**THE DATA**:

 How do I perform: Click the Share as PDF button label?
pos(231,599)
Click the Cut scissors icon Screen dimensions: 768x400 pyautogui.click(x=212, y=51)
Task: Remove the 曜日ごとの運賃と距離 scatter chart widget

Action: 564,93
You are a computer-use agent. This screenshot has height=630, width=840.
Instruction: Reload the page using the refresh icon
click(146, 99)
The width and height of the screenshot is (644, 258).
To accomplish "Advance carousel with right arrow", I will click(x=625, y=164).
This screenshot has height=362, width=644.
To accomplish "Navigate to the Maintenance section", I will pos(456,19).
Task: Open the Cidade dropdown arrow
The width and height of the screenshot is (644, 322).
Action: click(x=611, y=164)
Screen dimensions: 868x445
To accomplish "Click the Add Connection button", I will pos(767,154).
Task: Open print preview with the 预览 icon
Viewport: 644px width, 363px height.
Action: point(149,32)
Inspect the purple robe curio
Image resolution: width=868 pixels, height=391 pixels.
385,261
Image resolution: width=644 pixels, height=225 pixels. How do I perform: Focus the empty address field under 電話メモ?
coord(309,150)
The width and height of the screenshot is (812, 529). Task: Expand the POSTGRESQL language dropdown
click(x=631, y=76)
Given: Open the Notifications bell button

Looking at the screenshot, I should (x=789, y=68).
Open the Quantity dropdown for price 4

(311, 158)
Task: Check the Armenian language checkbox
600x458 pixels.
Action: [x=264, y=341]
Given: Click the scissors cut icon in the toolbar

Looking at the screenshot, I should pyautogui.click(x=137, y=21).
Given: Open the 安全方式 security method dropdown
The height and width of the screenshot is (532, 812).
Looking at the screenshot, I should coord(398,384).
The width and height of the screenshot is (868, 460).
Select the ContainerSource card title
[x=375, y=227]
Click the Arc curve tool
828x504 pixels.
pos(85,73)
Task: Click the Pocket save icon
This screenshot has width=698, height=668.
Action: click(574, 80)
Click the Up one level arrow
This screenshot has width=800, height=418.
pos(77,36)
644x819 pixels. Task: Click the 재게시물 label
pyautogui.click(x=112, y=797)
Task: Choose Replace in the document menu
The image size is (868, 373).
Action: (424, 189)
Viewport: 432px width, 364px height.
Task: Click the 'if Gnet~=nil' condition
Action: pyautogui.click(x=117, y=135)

**AIM OF THE TASK**:
Would you write out the full set of records above without alteration?

**ANSWER**:
 How do I perform: Click the Share as PDF button label?
pos(231,599)
Click the Cut scissors icon Screen dimensions: 768x400 pyautogui.click(x=212, y=51)
Task: Remove the 曜日ごとの運賃と距離 scatter chart widget

Action: 564,93
You are a computer-use agent. This screenshot has height=630, width=840.
Instruction: Reload the page using the refresh icon
click(146, 99)
The width and height of the screenshot is (644, 258).
To accomplish "Advance carousel with right arrow", I will click(x=625, y=164).
This screenshot has height=362, width=644.
To accomplish "Navigate to the Maintenance section", I will pos(456,19).
Task: Open the Cidade dropdown arrow
The width and height of the screenshot is (644, 322).
Action: click(x=611, y=164)
Screen dimensions: 868x445
To accomplish "Click the Add Connection button", I will pos(767,154).
Task: Open print preview with the 预览 icon
Viewport: 644px width, 363px height.
Action: point(149,32)
Inspect the purple robe curio
Image resolution: width=868 pixels, height=391 pixels.
385,261
Image resolution: width=644 pixels, height=225 pixels. How do I perform: Focus the empty address field under 電話メモ?
coord(309,150)
The width and height of the screenshot is (812, 529). Task: Expand the POSTGRESQL language dropdown
click(x=631, y=76)
Given: Open the Notifications bell button

Looking at the screenshot, I should (x=789, y=68).
Open the Quantity dropdown for price 4

(311, 158)
Task: Check the Armenian language checkbox
600x458 pixels.
Action: [x=264, y=341]
Given: Click the scissors cut icon in the toolbar

Looking at the screenshot, I should pyautogui.click(x=137, y=21).
Given: Open the 安全方式 security method dropdown
The height and width of the screenshot is (532, 812).
Looking at the screenshot, I should coord(398,384).
The width and height of the screenshot is (868, 460).
Select the ContainerSource card title
[x=375, y=227]
Click the Arc curve tool
828x504 pixels.
pos(85,73)
Task: Click the Pocket save icon
This screenshot has width=698, height=668.
Action: click(574, 80)
Click the Up one level arrow
This screenshot has width=800, height=418.
pos(77,36)
644x819 pixels. Task: Click the 재게시물 label
pyautogui.click(x=112, y=797)
Task: Choose Replace in the document menu
The image size is (868, 373).
Action: (424, 189)
Viewport: 432px width, 364px height.
Task: Click the 'if Gnet~=nil' condition
Action: pyautogui.click(x=117, y=135)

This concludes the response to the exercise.